"Robert E. Lee and Bill Ayers"

In today's Daily Review Atlas (DRA) print edition, Ira Smolensky has published his weekly column. Because the DRA does not publish its op-ed online, and because Smolensky's column touches on an issue which I have covered recently, I felt it necessary to post it myself. Please comment here, or contact Ira, either through the DRA or through Monmouth College.

It isn't often that bitter controversy comes to Monmouth, but come it has, in the person of Bill Ayers, who will speak tomorrow at the College auditorium.

The scheduled visit by Ayers, a former member of the Weather Underground, has aroused the ire of one of my fellow Review Atlas columnists to the tune of not one, not two, but three separate pieces bashing both Ayers and the college officials responsible for his visit.

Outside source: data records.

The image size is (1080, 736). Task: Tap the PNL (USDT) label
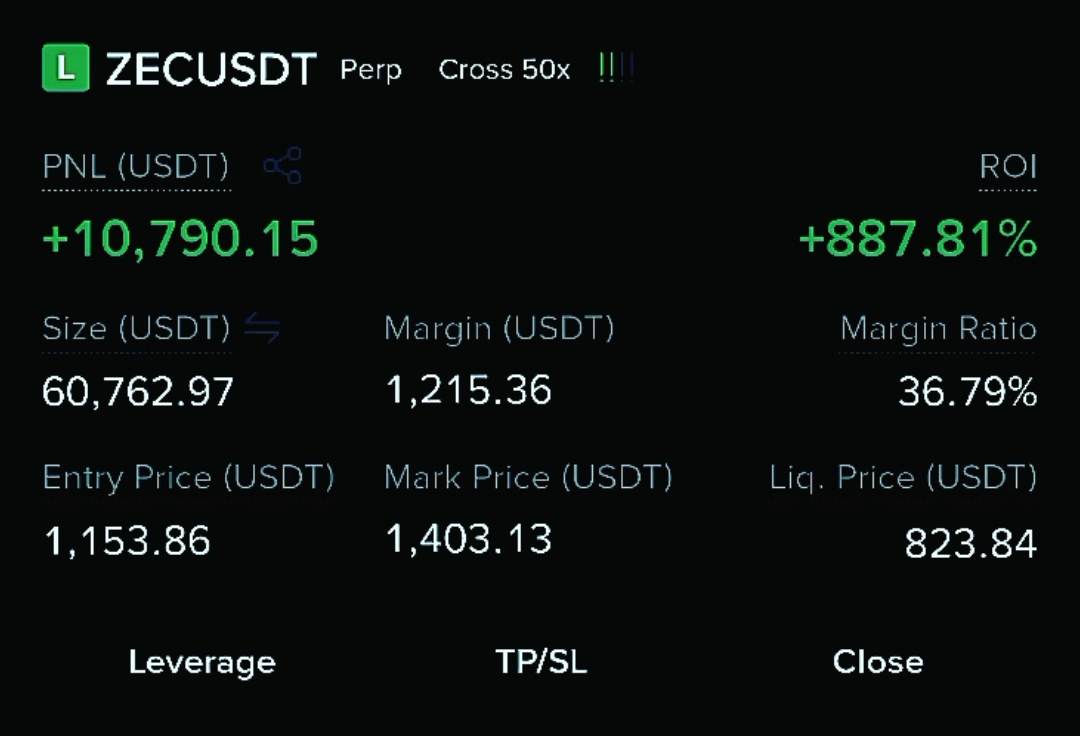coord(136,167)
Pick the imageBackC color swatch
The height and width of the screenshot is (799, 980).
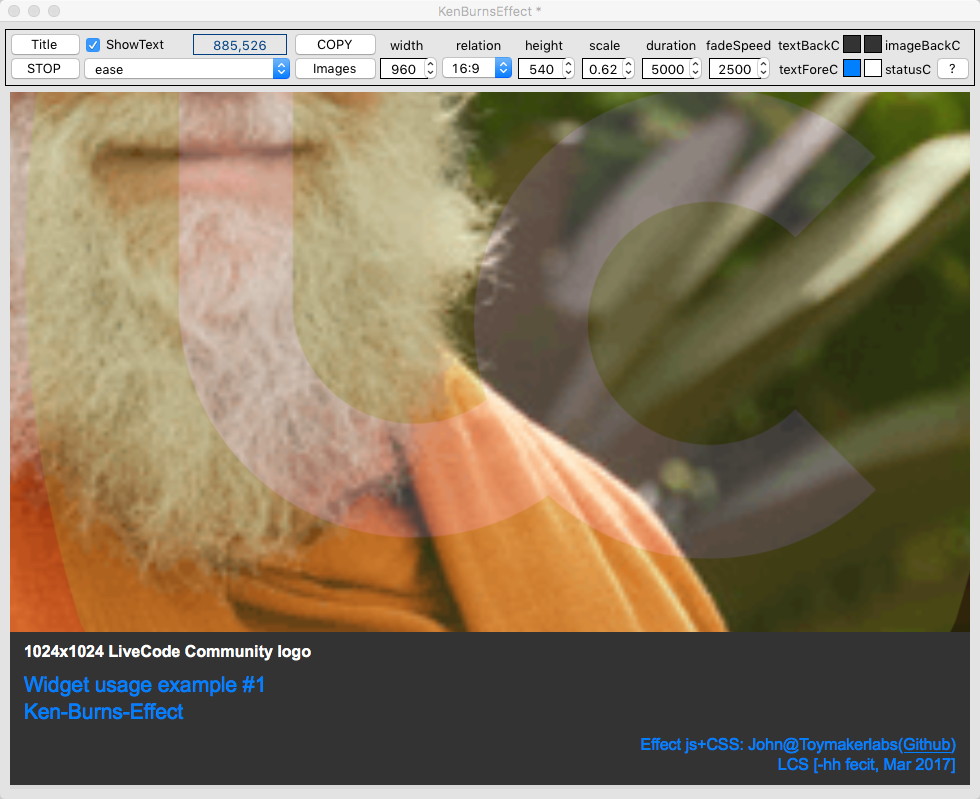click(x=873, y=45)
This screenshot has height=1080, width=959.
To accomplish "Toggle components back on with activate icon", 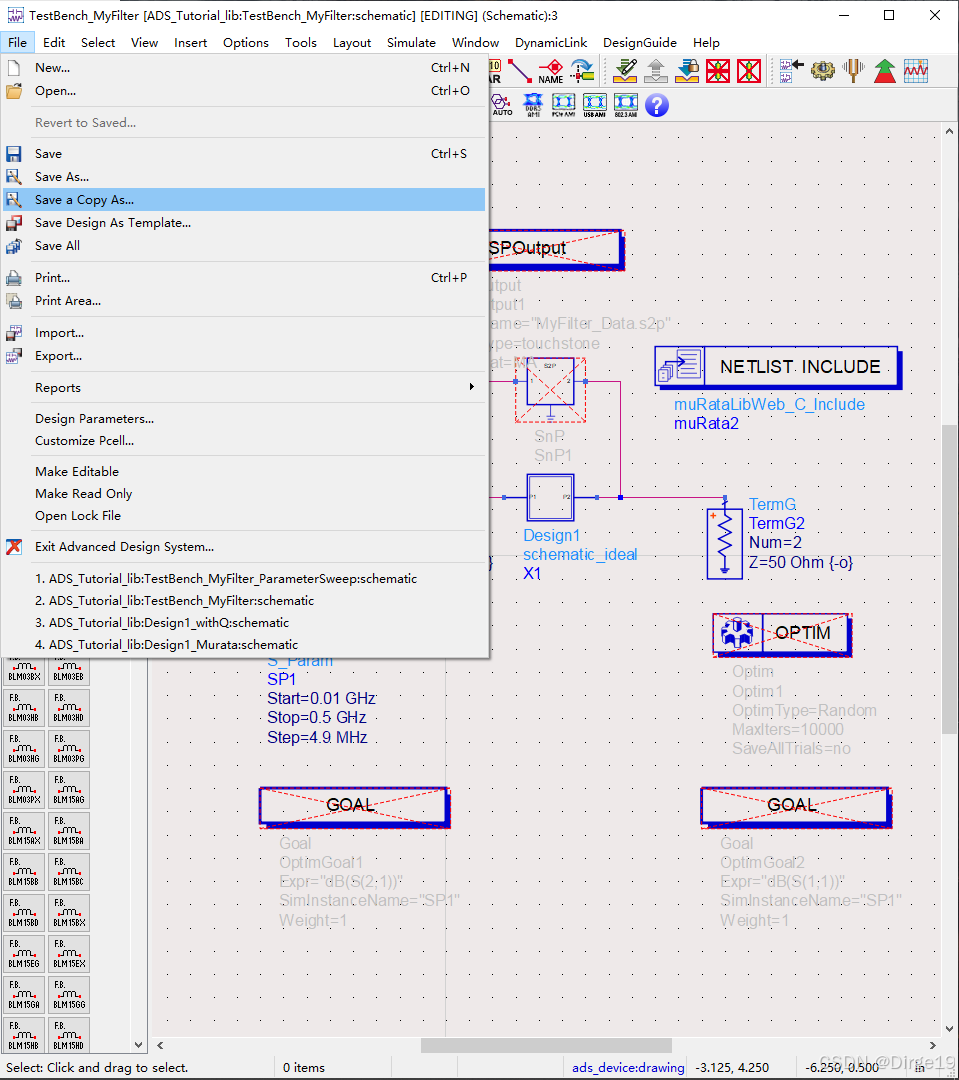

According to my colleague at the newspaper, Ayers is nothing but terrorist scum on a par with Osama Bin-Laden, Joseph Stalin, Charles Manson, and Jack the Ripper, none of whom she thinks should be paid speakers at Monmouth College. (Of course, if we got Bin-Laden here, we could alert the FBI and finally put the old boy behind bars where he belongs. But that's another story.)

According to the college's publicity department, which seems to be keeping a low profile on the event, Ayers is merely a "noted scholar and activist."

The faculty members who arranged for Ayers' visit are more candid. They are on the record as being quite pleased to host a speaker with solid academic credentials (Ayers is a professor of education at University of Illinois) and so historically significant a personal background. They also think students will gain from hearing Ayers' account of how he came to flirt with violent revolution only to reject that path and become a productive member of society.

A number of Monmouth College students agree, and are looking forward to Ayers' talk, while others are planning to protest.

For my part, I didn't think very much of the Weather Underground. To me, they were spoiled brats who were playing at revolution. Probably, it's a matter of class. Members of the Weather Underground tended to come from privileged backgrounds. I was a working class kid whose dad fixed oil burners and came home every night covered in grime. He did that so I could go to college and have more choices in life than he did. Unfortunately, this seems to have dampened my zeal for violent revolution.

Still, I have no qualms about Ayers speaking at Monmouth College. To me, it's the equivalent of inviting Robert E. Lee to campus after the Civil War. Once vanquished, Lee accepted defeat and became a law-abiding citizen, much the same as Ayers. I would have loved to hear Lee speak about the war and why he chose to fight for the South. Likewise, I want to hear what Ayers has to say.

Of course, the two men are not identical. Lee was undeniably the better soldier of the two, and therefore, also much more destructive. Warren County lives were lost either directly or indirectly because of Lee. And Lee also ordered acts of terror, decreeing that escaped slaves caught fighting for the north be summarily executed.

Of course, Ayers lacked an army, so we don't know how destructive he might have been in other circumstances. Still, as a violent revolutionary, Ayers seems to have been shut out when it comes to the body count, which indicates that he remained something of a pacifist at heart.

When it comes to the morality of their causes, Ayers clearly gets the nod. Struggling against poverty, racial discrimination, and an unjust war(defending the Vietnam war to St. Augustine or St. Thomas Aquinas, the pioneers of just war theory, might get quite sticky) beats defending states' rights and slavery over human rights any day of the week.

Nevertheless, we chose to forgive Lee and heal the nation. Why is it that, for some people, Ayers is so much more difficult to forgive?